Meditation has the potential to transform our minds and so transform our lives. If we could recognise our fundamental goodness, we could relax into it and find some space and so some peace. Rather than relaxing, letting go of our thoughts and emotions and finding some space, we tend to go over and over them and so increase their power and their influence on us.
According to Aaron T Beck, the founder of cognitive therapy, when we have a strong outburst of emotion – anger, for example – we mask reality by up to 90% through adding onto it all our prejudices and our distorted view of things. So, when we see situations from the point of view of anger, we can say that 90% of what we experience is mental projection and only 10% of it really corresponds to reality.

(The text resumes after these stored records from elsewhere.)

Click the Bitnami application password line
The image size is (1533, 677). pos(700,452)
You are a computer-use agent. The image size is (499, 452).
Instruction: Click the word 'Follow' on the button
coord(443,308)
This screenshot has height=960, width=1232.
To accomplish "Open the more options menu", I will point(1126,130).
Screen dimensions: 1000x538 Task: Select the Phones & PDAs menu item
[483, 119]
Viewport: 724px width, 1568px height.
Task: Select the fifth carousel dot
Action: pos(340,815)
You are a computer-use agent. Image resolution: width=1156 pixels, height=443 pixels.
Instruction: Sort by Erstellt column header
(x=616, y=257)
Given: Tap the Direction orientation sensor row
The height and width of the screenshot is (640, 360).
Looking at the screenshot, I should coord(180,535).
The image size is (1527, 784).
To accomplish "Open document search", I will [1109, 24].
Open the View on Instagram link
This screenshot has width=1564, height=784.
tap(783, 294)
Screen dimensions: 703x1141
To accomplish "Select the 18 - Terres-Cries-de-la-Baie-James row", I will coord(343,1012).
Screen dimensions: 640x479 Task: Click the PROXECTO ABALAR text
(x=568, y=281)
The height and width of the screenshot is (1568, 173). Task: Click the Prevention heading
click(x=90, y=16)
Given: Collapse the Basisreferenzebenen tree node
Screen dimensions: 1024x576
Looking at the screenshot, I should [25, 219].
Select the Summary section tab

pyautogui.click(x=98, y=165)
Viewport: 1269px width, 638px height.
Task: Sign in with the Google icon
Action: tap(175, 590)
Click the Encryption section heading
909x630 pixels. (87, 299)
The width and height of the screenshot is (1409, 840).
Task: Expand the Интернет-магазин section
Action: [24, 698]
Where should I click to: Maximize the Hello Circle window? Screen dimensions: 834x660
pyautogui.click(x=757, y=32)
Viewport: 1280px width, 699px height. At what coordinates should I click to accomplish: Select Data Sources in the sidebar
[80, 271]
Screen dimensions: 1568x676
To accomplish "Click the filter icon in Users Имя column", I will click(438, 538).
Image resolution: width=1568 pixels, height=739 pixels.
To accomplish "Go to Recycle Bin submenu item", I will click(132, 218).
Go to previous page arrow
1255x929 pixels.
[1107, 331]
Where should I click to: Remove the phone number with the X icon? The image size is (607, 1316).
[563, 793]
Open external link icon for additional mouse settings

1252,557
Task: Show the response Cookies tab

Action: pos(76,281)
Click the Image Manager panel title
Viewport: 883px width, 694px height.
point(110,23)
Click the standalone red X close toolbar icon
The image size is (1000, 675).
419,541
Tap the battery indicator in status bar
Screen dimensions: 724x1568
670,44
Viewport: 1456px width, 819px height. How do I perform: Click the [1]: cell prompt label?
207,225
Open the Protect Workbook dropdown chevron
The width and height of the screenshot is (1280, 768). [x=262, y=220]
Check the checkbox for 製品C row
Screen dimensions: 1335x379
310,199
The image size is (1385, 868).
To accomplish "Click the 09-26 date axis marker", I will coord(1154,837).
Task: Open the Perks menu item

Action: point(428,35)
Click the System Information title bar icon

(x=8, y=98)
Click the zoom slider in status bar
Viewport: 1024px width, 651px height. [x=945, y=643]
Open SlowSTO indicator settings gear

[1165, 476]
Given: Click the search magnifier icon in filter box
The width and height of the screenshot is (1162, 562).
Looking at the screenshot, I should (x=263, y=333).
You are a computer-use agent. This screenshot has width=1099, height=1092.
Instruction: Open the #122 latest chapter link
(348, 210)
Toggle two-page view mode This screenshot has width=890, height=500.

Shamatha meditation practice calms our thinking mind and brings stability. Our thoughts and emotions settle and this allows our sky-like nature of mind to dawn: the ‘calm abiding’ of shamatha leads to the ‘clear seeing’ or insight of vipashyana. Once we have trained our mind well, we gain confidence, because we know we have a way of working with it. When we want it to settle, it will settle. With a calm and serene mind, it is much easier for us to be objective and see reality as it is. Then we will realise the truth of Shantideva’s advice “If you can solve your problem, then what is the use of worrying? If you cannot solve it, then what is the use of worrying?” And wouldn’t we all like to reduce our anxiety and worry less? So what more incentive do we need to start a regular meditation practice?